Muslim Sufi brotherhoods were one of the main organizing forms of Islam in precolonial West Africa, and with the spread of Sufism into the area, the marabout's role combined with local practices throughout Senegambia, the Niger River Valley, and the Futa Jallon. Here, Sufi Muslim believers follow a marabout, elsewhere known as a muršid ('guide'). The term marabout was also adopted by French colonial officials, and applied to most any imam, Muslim teacher, or secular leader who appealed to the Islamic tradition.

Today marabouts can be traveling holy men men who survive on alms, religious teachers who take in young talibes at Quranic schools, or distinguished Muslim religious leaders and scholars, both in and out of the Sufi brotherhoods which dominate the Islamic spiritual life in Senegambia.

In the Muslim brotherhoods of Senegal, marabouts are organized in elaborate hierarchies; the highest marabout of the Mourides, for example, has been elevated to the status of a "caliph" or "ruler of the faithful" (Amir al-Mu'minin). Older, North African-based Sufi brotherhoods such as the Tijaniyyah and the Qadiriyyah base their structures on respect for teachers and religious leaders who, south of the Sahara, often are called marabouts. Those who devote themselves to prayer or study, either based in communities, religious centers, or wandering in the larger society, are named marabouts. In Senegal and Mali, these marabouts rely on donations to live. Often there is a traditional bond to support a specific marabout that has accumulated over generations within a family. Marabouts normally dress in traditional West African robes and live a simple, ascetic life.

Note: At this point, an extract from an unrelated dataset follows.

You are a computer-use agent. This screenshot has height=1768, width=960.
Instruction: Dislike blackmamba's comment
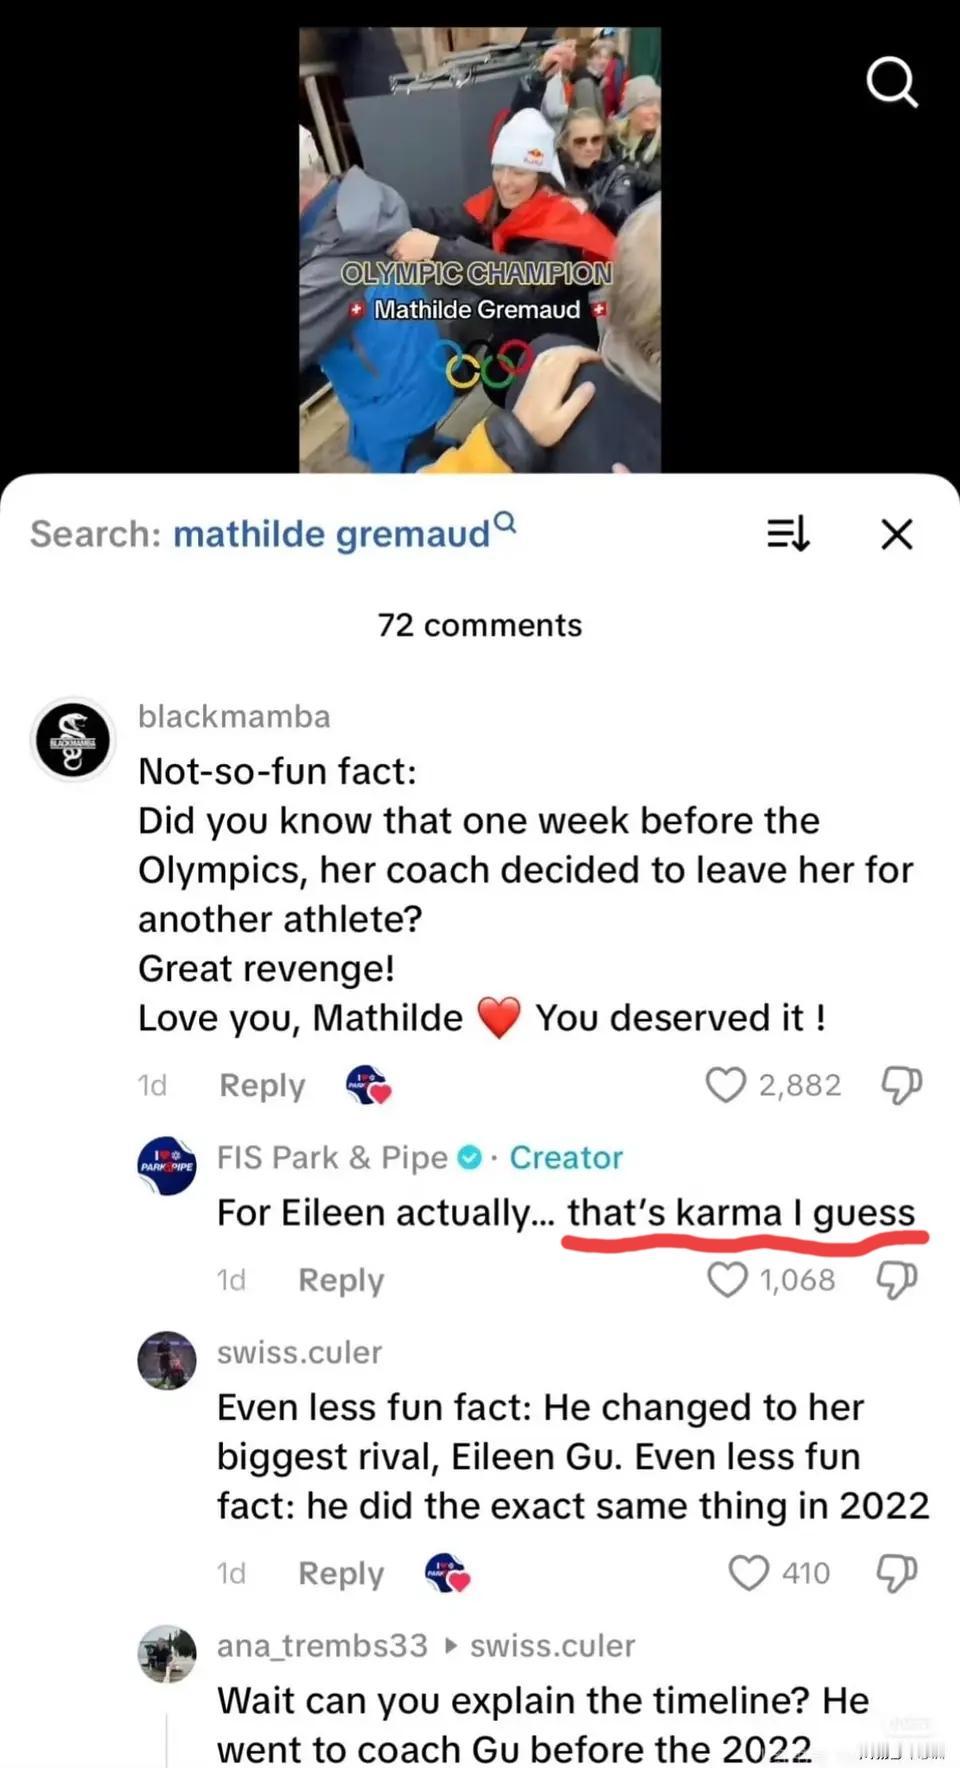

===Syncretic spiritualists===
The spread in sub-Saharan Africa of the marabout's role from the 8th through 13th centuries created in some places a mixture of roles with pre-Islamic priests, local healers, and diviners. Thus, many fortune tellers and self-styled spiritual guides take the name marabout, something rejected by more orthodox Muslims and Sufi brotherhoods alike. The recent diaspora of West Africans (to Paris in particular) has brought this tradition to Europe and North America, where some marabouts advertise their services as fortune tellers. An eshu of Quimbanda, Marabô, is believed to have carried this esoteric and shamanic role into Brazil. Contemporary marabouts in Senegal advertise on television and have hot lines.

===Political influence===
====15-18th centuries====
Marabouts have been prominent members of Wolof society since the arrival of Sufi brotherhoods from the Maghreb in the 15th century. Their advanced knowledge of the Quran and esteemed reputation have often allowed them to act as traders, priests, judges, or magicians in conjunction with their roles of community religious leaders. Additionally, because of their ability to read and write, village chiefs would frequently appoint marabouts as secretaries or advisers as a means to communicate with neighboring rulers.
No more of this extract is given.